## Texte fourni
★ ★ ★ ★ ★ ★ ★
Antonia Mercé "La Argentina" à Chaillot

samedi 14 juin 2014 par Nicolas Villodre

Antonia Mercé y Luque, dite La Argentina (Buenos Aires, 1890 – Bayonne, 1936), a été l’une des plus grandes figures de la danse espagnole d’avant-guerre...

... Lancée en France (après l’entichement parisien pour la vedette de la chanson et du cinéma Raquel Meller dont nous avons eu l’occasion de traiter ici-même) par le critique d’art André Levinson, pour qui elle accepta d’illustrer des conférences sur la danse, en 1923, à la Comédie des Champs-Elysées, elle fera l’objet d’un hommage, le mythique solo Argentina Sho (1977), rendu par les deux pionniers du butô, Tatsumi Hijikata himself (chorégraphe de cette pièce) et Kazuo Ôno (son interprète), ce dernier ayant été fasciné très jeune par un gala que la danseuse donna à Tokyo en 1929.
Levinson, critique exigeant qui admira toutes formes de danse ou presque (il mésestima par exemple Isadora Duncan en la considérant du point de vue technique, et dénigra son "faux-hellénisme scolaire" sans voir la révolution esthétique qu’apporta sa "danse libre"), avait apprécié La Argentina, vue notamment à l’Olympia, au Concert Mayol et au théâtre Femina.

Le journal Comœdia du 3 mars 1923 rend compte du cycle d’entretiens sur la danse et des prestations de la danseuse : "Ainsi augmentée d’éléments rétrospectifs et exotiques, la conférence de M. André Levinson présentait une étude aussi complète qu’inédite de la danse espagnole de terroir (sic !) et d’école. Aussi fut-elle beaucoup applaudie par un public de fidèles. Quant à Mlle Argentina, qui corroborait les assertions du critique par la suprême éloquence du mouvement cadencé, elle dut, acclamée à chaque reprise, bisser trois de ses danses, dont celle, prestigieuse entre toutes, exécutée sans musique, au son des castagnettes et du choc des talons." Levinson, séduit par la justesse de la danseuse argentine (mais de parents espagnols) qui a stylisé le flamenco plus qu’elle ne l’a réellement incarné, écrit de belles phrases sur l’isolement et la solitude de la danseuse de fond dans un article intitulé "Argentina et l’esprit de la danse espagnole" (Comœdia, 24 septembre 1923) : "L’emprise passionnelle d’une telle danse est naturellement augmentée par l’absence du partenaire. Cet isolement de la danseuse seule, l’étreinte impossible ajoute je ne sais quelle mélancolie au désir. Un couple serait moins pathétique. Or cet isolement est un premier pas vers l’abstraction." Plus loin, il détaille la qualité artistique d’Antonia Mercé : "Argentina confère une exquise noblesse à ces ondulations pâmées, à ces appels de la hanche et de la croupe. Elle affranchit la volupté de ses attaches charnelles (re-sic !). Elle en distille la sensualité, l’épure sans l’édulcorer. Sa svelte personne même semble – à l’instar d’une danseuse classique ou d’un appareil de précision – réduite à l’essentiel ; tout en elle est fonction chorégraphique."
★ ★ ★ ★ ★ ★ ★
## Données enregistrées
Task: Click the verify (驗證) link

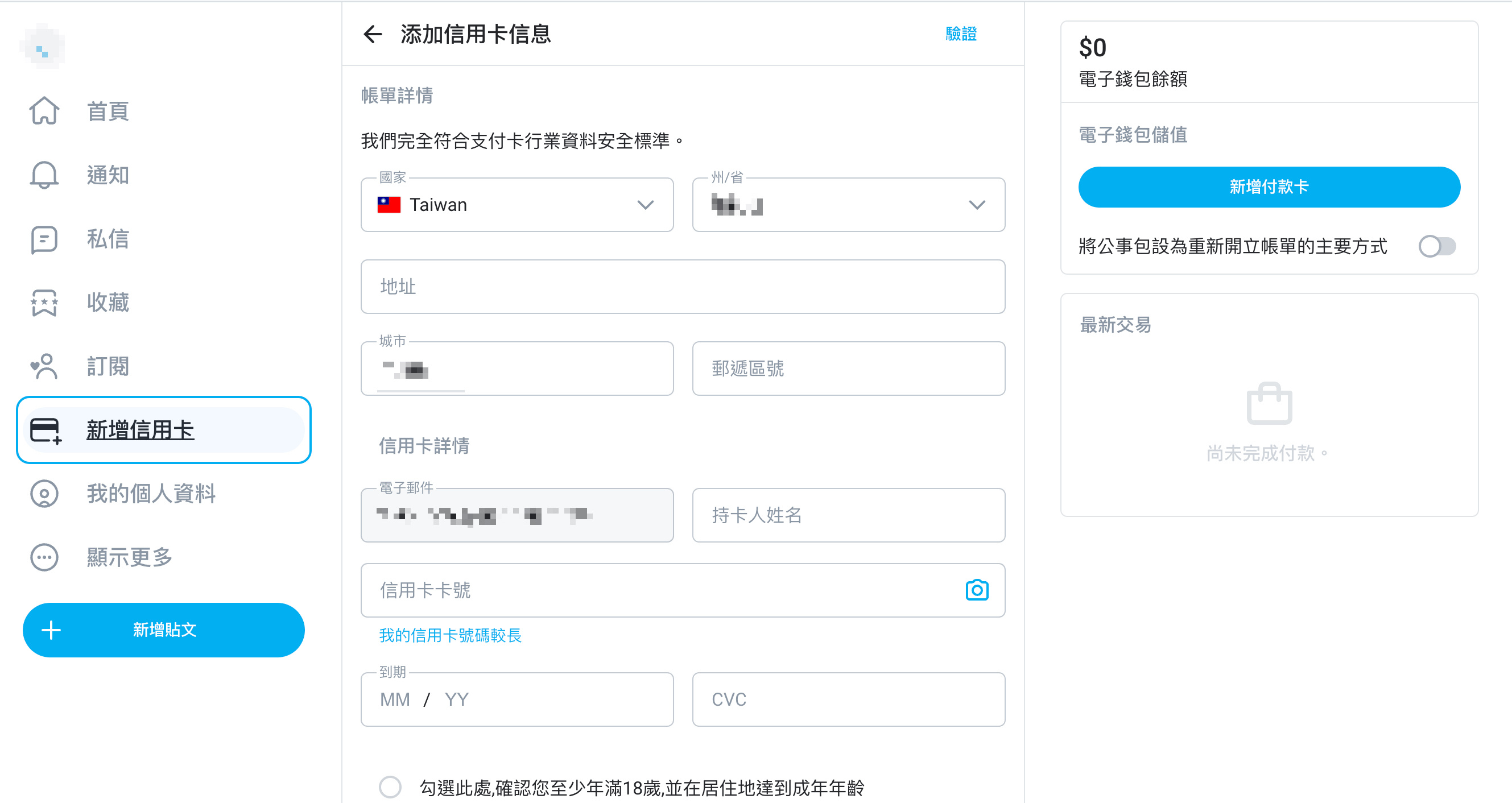Action: coord(961,34)
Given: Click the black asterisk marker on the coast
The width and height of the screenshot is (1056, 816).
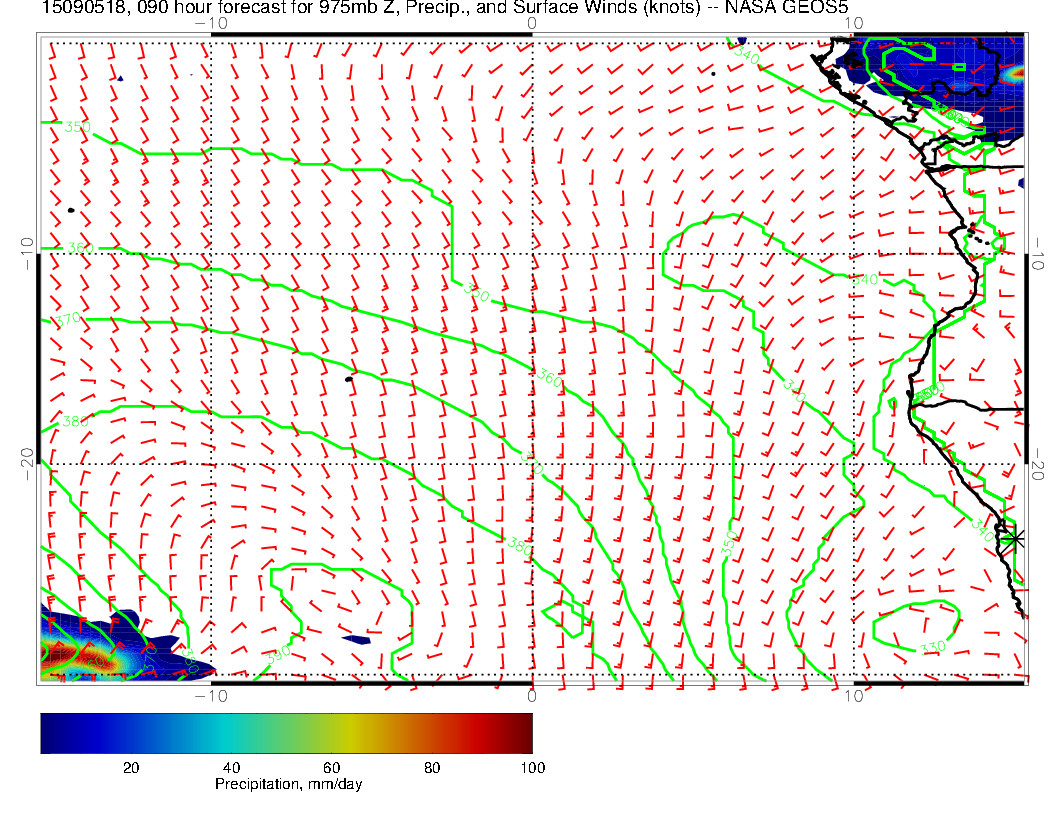Looking at the screenshot, I should (x=1015, y=539).
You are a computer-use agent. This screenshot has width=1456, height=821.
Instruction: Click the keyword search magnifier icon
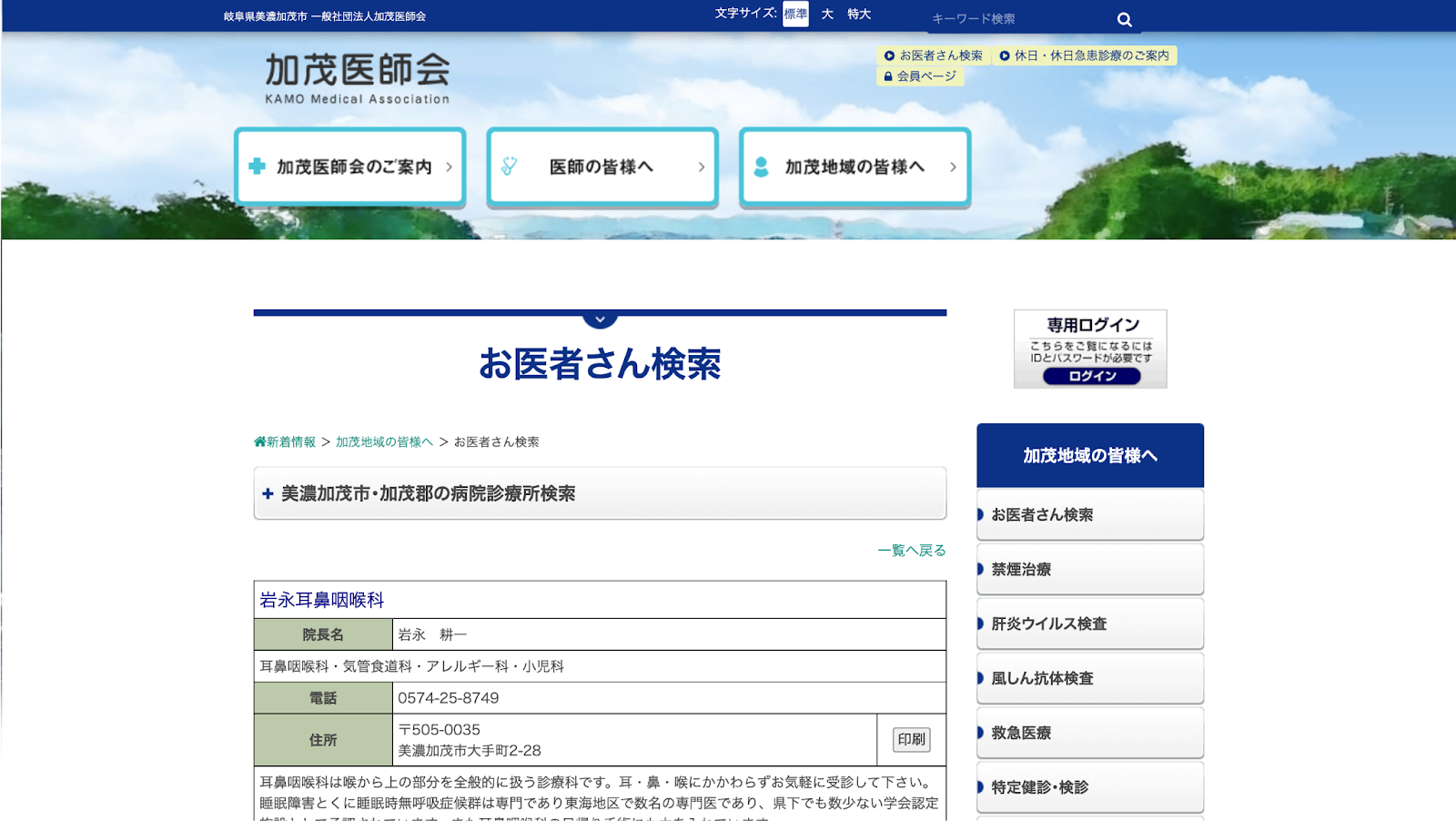click(x=1125, y=18)
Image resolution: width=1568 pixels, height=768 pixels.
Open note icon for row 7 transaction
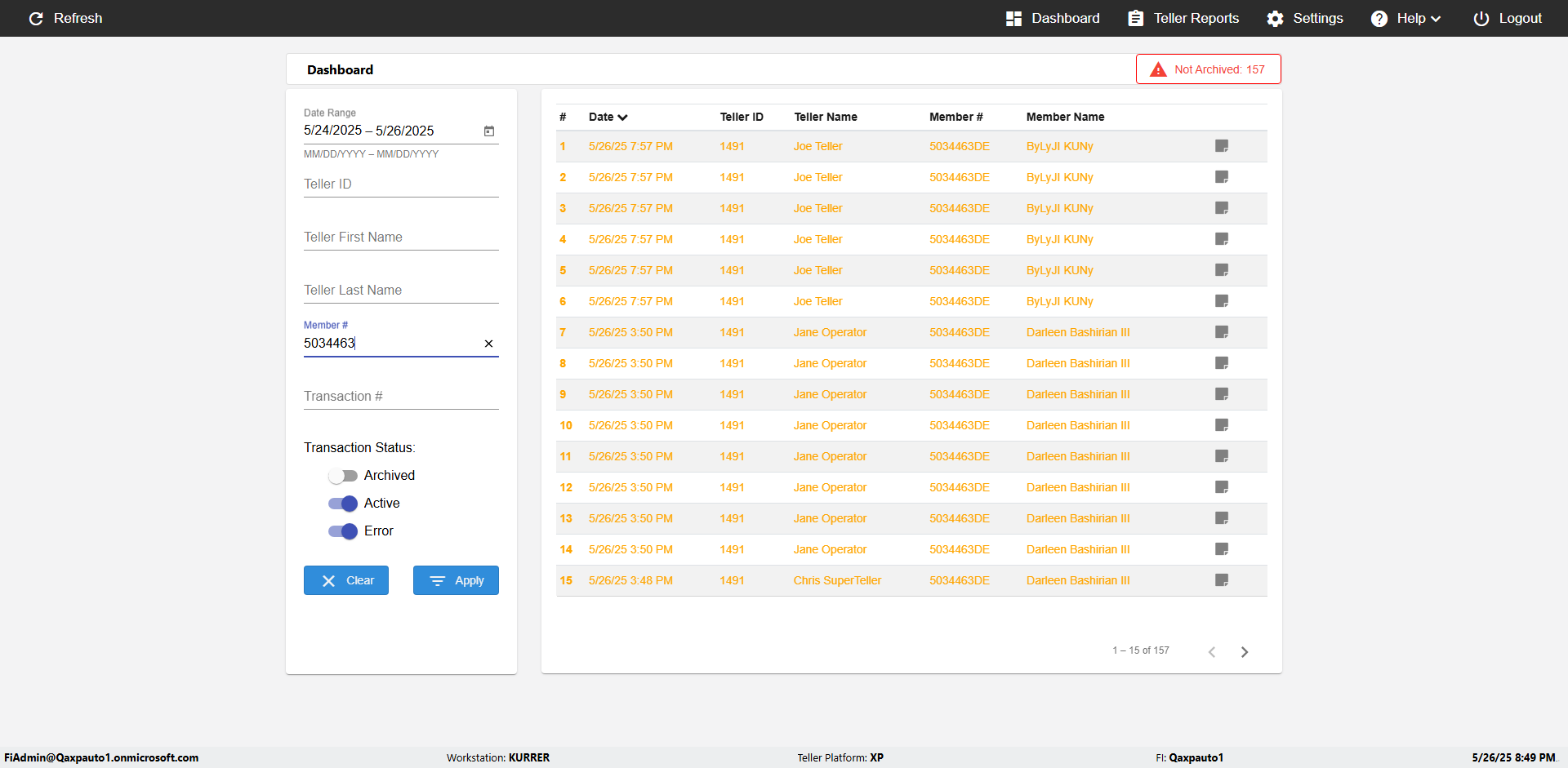pyautogui.click(x=1222, y=332)
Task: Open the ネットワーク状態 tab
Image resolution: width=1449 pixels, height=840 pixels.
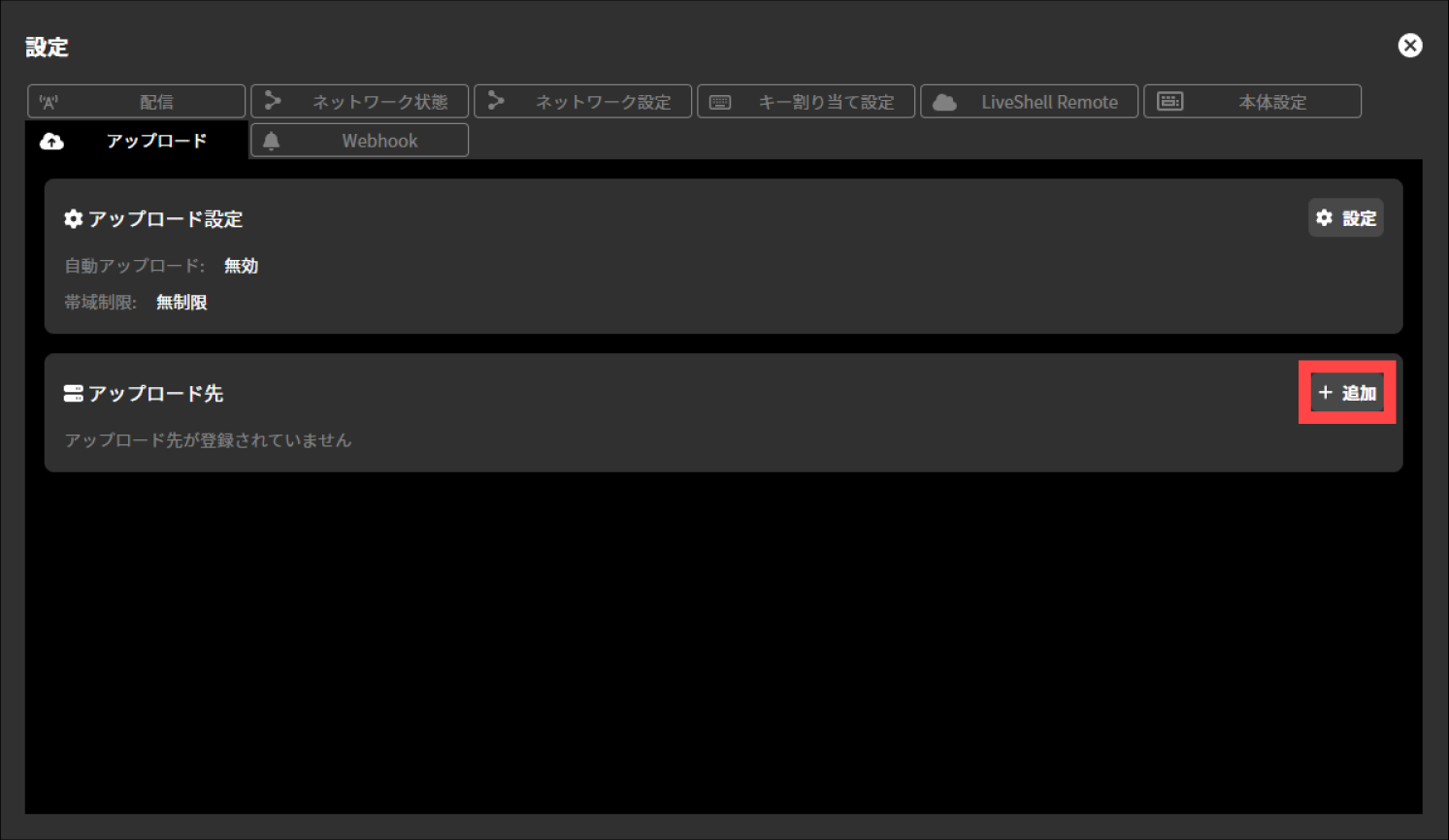Action: (360, 102)
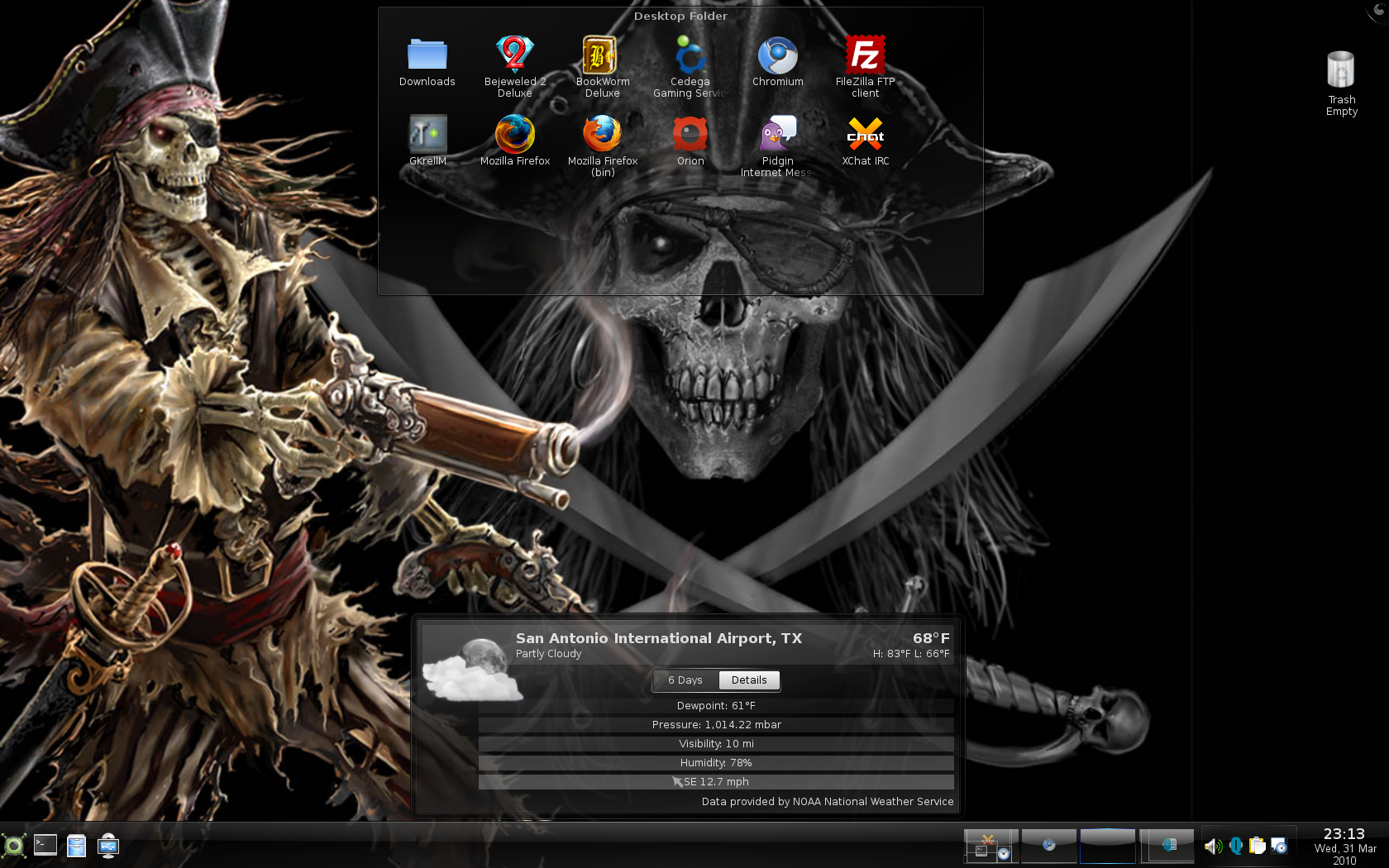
★ ★ ★ ★ ★ ★ ★
Reproduisez fidèlement l'extrait du texte fourni qui débute aux mots « samedi 14 juin » et s'achève après « danse espagnole d’avant-guerre... ».

samedi 14 juin 2014 par Nicolas Villodre

Antonia Mercé y Luque, dite La Argentina (Buenos Aires, 1890 – Bayonne, 1936), a été l’une des plus grandes figures de la danse espagnole d’avant-guerre...